▸ EXERCISE REQUIREMENTS
Could you count the lines in the entries beneath that hold the word "click"? Respond with the number alone.

-- EXTRACTED ENTRIES follows --

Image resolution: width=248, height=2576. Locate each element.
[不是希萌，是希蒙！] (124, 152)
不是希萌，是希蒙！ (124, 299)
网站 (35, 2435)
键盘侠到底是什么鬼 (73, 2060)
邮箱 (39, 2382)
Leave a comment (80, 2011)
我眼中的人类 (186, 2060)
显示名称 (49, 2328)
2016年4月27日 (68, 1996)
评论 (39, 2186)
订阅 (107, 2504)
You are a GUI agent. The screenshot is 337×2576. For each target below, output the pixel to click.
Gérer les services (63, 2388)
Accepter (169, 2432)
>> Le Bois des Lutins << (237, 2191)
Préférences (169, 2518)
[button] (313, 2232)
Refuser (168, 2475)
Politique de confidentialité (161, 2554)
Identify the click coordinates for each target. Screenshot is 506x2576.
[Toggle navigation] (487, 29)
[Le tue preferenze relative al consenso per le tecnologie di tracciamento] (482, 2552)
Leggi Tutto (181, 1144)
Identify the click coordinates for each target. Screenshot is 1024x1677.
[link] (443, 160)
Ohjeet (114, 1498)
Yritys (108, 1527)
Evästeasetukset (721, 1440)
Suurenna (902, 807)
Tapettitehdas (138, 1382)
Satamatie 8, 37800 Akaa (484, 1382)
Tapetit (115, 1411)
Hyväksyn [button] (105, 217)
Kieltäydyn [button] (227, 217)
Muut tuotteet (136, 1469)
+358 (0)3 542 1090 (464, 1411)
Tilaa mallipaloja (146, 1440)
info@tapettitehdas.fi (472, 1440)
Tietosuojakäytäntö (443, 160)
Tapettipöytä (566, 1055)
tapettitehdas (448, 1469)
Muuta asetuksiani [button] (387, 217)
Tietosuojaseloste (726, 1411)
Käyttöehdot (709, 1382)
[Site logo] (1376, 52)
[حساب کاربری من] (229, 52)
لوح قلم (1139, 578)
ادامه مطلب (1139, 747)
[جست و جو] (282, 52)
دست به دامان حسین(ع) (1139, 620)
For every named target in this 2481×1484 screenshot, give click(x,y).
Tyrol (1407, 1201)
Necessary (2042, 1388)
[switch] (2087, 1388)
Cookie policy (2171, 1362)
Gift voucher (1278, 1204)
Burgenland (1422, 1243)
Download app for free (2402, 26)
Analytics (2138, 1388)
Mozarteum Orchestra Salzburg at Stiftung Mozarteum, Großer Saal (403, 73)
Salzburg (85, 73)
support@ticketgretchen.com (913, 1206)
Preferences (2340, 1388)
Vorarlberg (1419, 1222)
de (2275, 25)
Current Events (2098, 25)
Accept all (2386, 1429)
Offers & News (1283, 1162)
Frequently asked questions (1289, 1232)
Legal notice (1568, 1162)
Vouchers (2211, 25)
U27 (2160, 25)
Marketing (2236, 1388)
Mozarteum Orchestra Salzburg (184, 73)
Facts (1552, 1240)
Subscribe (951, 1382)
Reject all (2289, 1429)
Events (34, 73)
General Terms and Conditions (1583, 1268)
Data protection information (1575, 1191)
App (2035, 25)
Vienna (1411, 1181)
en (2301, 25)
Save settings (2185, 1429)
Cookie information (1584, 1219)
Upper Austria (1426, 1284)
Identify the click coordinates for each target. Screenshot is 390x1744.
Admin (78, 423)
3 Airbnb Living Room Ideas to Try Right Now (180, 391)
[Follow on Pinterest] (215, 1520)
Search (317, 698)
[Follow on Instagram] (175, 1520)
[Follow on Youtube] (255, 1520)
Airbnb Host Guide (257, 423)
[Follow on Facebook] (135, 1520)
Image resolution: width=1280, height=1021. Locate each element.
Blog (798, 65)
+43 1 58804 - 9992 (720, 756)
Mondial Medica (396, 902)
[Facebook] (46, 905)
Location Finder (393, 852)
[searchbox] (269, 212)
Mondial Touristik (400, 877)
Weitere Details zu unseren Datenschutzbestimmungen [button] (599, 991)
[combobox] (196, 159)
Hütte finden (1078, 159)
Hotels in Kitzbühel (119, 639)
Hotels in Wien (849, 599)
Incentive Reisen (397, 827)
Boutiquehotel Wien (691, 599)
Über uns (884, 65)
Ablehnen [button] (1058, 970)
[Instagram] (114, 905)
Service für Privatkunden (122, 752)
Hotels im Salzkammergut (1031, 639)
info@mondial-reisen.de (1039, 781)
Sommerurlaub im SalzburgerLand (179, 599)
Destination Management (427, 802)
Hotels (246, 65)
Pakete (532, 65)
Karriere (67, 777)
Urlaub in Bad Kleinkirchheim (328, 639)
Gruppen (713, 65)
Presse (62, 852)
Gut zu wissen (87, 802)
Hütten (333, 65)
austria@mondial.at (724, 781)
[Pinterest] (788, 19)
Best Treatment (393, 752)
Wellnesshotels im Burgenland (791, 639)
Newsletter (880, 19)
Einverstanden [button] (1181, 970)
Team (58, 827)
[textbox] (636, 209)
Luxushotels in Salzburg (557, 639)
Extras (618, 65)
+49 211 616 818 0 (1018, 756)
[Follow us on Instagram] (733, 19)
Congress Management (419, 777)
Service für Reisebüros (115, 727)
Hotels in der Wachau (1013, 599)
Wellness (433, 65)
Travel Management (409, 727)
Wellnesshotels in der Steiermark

-- EXTRACTED ENTRIES concluded --

▸ THE COMPLETED TASK
5